Es lohnt sich, den Bio-Weg mitzugehen
Wir sind jetzt bei neun Prozent Öko-Landbau in der EU. Warum wurde da noch nicht mehr erreicht?
Dafür ist die Bio-Branche auch selbst mitverantwortlich. Wir haben uns zu lange mit uns selbst beschäftigt und nicht als Bürgerbewegung gesehen. Bio hat nichts mit Luxus zu tun. Bio sollte, ja muss, der Normalfall sein. Ich nehme nicht nur in meinem Umfeld wahr, dass die Menschen zum überwiegenden Teil eine vielfältige Landwirtschaft wollen, die Rücksicht auf unsere Lebensgrundlagen nimmt und eine artgerechte Tierhaltung garantiert.
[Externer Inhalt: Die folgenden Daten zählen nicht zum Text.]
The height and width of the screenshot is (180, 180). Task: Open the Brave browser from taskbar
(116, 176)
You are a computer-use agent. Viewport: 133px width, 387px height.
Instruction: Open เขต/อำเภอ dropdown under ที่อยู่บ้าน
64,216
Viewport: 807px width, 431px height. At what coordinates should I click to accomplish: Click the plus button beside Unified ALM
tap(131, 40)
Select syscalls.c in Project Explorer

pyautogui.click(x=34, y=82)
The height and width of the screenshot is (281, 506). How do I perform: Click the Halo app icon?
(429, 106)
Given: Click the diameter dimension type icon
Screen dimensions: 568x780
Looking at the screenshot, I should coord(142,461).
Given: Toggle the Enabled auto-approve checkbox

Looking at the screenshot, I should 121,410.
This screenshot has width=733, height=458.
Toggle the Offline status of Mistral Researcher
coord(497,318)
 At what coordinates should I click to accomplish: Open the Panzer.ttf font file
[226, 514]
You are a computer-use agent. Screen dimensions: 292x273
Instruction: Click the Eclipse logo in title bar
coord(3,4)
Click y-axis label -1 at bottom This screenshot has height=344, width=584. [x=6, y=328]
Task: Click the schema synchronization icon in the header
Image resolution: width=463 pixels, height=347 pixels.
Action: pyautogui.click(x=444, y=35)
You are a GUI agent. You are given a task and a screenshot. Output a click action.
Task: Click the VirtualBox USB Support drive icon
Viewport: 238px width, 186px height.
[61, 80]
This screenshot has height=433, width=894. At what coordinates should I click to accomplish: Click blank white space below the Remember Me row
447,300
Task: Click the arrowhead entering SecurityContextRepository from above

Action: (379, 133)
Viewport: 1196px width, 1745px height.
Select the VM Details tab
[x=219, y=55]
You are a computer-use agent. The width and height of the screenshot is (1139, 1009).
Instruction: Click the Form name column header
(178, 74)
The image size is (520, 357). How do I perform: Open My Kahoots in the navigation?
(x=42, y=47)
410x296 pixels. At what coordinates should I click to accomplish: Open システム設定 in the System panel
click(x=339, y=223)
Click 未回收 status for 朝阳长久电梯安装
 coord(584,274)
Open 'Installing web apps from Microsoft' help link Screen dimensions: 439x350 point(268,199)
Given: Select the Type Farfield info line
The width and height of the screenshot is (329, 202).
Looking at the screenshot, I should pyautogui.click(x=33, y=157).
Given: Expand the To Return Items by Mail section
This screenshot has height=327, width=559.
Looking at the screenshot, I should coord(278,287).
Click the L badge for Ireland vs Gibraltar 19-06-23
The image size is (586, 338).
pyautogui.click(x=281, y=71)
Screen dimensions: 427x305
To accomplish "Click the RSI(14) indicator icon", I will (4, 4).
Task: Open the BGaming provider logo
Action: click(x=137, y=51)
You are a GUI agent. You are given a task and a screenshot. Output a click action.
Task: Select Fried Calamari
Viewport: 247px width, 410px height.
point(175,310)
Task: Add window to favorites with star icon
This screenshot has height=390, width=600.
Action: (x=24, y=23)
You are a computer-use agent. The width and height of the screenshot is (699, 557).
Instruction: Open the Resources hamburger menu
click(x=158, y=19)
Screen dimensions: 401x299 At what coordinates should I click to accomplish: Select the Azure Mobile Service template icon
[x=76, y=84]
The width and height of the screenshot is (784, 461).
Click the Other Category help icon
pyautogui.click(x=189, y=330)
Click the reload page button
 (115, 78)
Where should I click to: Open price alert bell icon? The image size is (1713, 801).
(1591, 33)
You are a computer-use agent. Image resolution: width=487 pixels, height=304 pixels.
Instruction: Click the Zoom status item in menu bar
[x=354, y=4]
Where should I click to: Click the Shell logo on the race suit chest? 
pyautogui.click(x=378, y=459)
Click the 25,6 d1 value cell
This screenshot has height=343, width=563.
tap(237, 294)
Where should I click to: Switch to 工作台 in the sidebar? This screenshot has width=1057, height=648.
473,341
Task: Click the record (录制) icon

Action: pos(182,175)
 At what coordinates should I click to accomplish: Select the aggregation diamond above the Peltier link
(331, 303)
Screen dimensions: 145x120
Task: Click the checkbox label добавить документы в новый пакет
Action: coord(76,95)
Warum kauft dieser überwiegende Teil Menschen dann nicht Bio?
Weil wir sie noch davon überzeugen müssen, ihr Einkaufsverhalten diesem Bedürfnis anzupassen. Das hat ganz viel mit Gewohnheit zu tun. Wir müssen auch diejenigen, die Bio jetzt noch als kostspielige Idee sehen, begeistern.
Und wie soll das gelingen?
Ich werde privat oft gefragt, ob Bio wirklich besser sei. Ich antworte dann, lass uns auf einen Bioland-Betrieb fahren und es uns anschauen. Wenn sie mit hinfahren, sich die Zeit nehmen, dann sind sie auch überzeugt. Jeder Bio-Kunde kann so einen weiteren gewinnen.
Ist das eine Bitte an unsere Leserinnen und Leser?
Das wäre mein Riesenwunsch. Den Menschen zeigen, wie die Bio-Landwirtschaft aussieht, wie sie funktioniert und dass es sich lohnt, diesen Bio-Weg mitzugehen.